** START **

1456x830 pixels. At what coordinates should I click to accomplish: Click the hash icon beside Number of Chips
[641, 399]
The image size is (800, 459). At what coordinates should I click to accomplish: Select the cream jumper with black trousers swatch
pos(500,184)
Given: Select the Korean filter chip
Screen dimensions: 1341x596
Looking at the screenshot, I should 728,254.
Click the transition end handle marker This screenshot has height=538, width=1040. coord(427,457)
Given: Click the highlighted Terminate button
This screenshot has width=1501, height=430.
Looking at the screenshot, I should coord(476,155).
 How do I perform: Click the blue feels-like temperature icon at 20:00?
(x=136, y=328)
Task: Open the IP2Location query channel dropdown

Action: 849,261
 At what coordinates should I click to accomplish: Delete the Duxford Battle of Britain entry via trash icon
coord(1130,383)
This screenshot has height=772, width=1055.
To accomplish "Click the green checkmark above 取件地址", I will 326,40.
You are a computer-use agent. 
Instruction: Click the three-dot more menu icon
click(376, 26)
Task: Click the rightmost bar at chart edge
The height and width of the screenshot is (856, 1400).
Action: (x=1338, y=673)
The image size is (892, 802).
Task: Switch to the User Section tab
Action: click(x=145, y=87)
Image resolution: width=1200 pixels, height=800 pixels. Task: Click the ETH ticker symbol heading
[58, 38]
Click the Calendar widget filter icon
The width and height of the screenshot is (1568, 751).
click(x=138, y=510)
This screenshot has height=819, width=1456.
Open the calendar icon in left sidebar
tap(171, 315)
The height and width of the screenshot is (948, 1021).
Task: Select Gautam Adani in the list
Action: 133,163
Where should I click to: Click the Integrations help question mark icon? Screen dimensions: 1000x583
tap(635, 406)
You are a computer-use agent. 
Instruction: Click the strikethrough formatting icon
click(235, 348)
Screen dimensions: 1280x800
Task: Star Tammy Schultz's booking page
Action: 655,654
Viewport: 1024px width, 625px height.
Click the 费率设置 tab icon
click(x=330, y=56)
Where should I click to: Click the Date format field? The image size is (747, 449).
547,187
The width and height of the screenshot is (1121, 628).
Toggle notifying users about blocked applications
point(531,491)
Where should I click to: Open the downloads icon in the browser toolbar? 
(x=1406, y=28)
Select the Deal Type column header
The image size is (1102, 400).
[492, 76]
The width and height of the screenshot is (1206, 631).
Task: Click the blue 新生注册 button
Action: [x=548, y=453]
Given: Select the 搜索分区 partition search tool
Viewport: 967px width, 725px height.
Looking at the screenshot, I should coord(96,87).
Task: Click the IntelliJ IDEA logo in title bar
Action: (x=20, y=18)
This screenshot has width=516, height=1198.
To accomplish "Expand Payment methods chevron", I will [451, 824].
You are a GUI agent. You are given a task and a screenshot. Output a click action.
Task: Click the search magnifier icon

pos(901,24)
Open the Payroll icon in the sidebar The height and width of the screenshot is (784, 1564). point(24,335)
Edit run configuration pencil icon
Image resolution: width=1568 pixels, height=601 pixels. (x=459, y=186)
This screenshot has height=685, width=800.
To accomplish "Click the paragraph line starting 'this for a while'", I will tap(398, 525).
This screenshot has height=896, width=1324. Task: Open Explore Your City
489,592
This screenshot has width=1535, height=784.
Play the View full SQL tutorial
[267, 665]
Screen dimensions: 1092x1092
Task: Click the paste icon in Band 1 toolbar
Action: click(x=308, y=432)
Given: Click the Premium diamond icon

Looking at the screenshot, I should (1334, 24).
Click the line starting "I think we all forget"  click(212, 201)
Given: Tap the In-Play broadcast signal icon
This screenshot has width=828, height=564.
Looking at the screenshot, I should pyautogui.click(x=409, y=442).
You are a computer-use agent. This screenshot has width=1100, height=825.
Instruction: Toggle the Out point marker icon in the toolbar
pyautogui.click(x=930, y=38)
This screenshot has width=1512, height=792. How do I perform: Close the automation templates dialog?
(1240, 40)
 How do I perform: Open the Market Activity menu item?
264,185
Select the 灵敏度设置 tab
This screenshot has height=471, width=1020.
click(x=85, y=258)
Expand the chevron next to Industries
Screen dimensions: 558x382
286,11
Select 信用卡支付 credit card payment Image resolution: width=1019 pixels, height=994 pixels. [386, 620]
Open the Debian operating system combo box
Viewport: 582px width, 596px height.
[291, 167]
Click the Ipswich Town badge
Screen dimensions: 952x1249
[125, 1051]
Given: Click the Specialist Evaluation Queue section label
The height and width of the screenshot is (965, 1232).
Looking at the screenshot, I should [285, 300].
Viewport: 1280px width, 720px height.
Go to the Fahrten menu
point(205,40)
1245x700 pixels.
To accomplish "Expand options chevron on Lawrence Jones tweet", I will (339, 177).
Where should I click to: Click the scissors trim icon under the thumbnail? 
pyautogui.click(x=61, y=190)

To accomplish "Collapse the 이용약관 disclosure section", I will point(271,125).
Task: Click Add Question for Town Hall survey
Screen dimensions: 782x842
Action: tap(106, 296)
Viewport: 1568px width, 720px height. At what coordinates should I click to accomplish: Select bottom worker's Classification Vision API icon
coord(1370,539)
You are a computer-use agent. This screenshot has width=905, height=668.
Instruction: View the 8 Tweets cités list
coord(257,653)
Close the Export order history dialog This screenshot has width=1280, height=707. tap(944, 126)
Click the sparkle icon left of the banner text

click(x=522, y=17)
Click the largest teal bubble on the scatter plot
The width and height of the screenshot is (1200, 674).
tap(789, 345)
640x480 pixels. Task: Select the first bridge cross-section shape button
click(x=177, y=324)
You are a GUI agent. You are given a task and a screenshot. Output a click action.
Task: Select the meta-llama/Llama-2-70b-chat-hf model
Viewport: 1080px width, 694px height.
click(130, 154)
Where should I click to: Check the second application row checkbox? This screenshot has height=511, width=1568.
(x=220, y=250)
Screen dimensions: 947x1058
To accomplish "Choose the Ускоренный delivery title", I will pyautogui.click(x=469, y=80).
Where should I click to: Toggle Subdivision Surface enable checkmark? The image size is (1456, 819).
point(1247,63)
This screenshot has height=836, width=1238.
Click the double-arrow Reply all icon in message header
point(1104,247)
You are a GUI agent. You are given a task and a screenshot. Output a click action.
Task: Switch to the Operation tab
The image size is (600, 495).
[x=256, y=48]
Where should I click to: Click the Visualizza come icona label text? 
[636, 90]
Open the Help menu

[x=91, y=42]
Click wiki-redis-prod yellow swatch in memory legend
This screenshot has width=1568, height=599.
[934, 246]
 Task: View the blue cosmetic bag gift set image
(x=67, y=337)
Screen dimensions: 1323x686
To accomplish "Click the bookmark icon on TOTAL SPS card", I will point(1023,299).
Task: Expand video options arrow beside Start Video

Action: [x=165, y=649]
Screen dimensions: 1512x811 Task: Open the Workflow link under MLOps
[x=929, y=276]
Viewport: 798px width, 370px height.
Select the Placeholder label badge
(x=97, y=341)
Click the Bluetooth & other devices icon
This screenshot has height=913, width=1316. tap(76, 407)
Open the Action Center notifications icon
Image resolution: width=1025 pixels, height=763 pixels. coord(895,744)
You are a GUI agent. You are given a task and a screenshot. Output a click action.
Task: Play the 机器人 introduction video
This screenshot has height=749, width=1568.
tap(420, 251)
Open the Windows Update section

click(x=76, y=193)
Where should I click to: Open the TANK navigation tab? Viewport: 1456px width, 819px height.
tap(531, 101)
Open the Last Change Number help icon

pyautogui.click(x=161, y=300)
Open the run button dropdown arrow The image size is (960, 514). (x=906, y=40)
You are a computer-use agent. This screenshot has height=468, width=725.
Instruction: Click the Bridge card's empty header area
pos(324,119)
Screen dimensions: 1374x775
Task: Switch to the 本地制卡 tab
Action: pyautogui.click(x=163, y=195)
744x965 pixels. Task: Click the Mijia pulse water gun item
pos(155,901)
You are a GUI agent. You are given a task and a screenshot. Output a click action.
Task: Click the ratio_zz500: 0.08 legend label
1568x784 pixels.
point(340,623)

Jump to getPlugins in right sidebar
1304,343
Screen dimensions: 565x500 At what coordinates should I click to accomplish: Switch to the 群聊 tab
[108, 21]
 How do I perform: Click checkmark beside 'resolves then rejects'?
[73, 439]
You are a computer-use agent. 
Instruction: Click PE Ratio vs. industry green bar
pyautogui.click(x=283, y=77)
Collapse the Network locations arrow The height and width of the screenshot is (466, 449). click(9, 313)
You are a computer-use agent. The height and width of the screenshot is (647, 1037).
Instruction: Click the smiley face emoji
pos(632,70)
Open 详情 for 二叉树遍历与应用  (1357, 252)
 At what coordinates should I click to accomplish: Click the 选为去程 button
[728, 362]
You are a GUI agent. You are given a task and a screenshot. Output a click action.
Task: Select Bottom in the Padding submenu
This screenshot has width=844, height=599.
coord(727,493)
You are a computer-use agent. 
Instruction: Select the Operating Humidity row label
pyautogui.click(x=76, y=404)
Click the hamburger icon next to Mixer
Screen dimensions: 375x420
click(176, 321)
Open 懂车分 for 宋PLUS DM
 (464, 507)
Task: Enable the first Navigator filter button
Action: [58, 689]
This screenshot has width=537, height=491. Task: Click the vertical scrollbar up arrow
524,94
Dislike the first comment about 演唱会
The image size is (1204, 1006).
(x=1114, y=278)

** END **

→ WRITTEN PROBLEM
Retype the lines above word for word, from the first one through the line that contains "Click the transition".

→ FULL SOLUTION
1456x830 pixels. At what coordinates should I click to accomplish: Click the hash icon beside Number of Chips
[641, 399]
The image size is (800, 459). At what coordinates should I click to accomplish: Select the cream jumper with black trousers swatch
pos(500,184)
Given: Select the Korean filter chip
Screen dimensions: 1341x596
Looking at the screenshot, I should 728,254.
Click the transition end handle marker This screenshot has height=538, width=1040. coord(427,457)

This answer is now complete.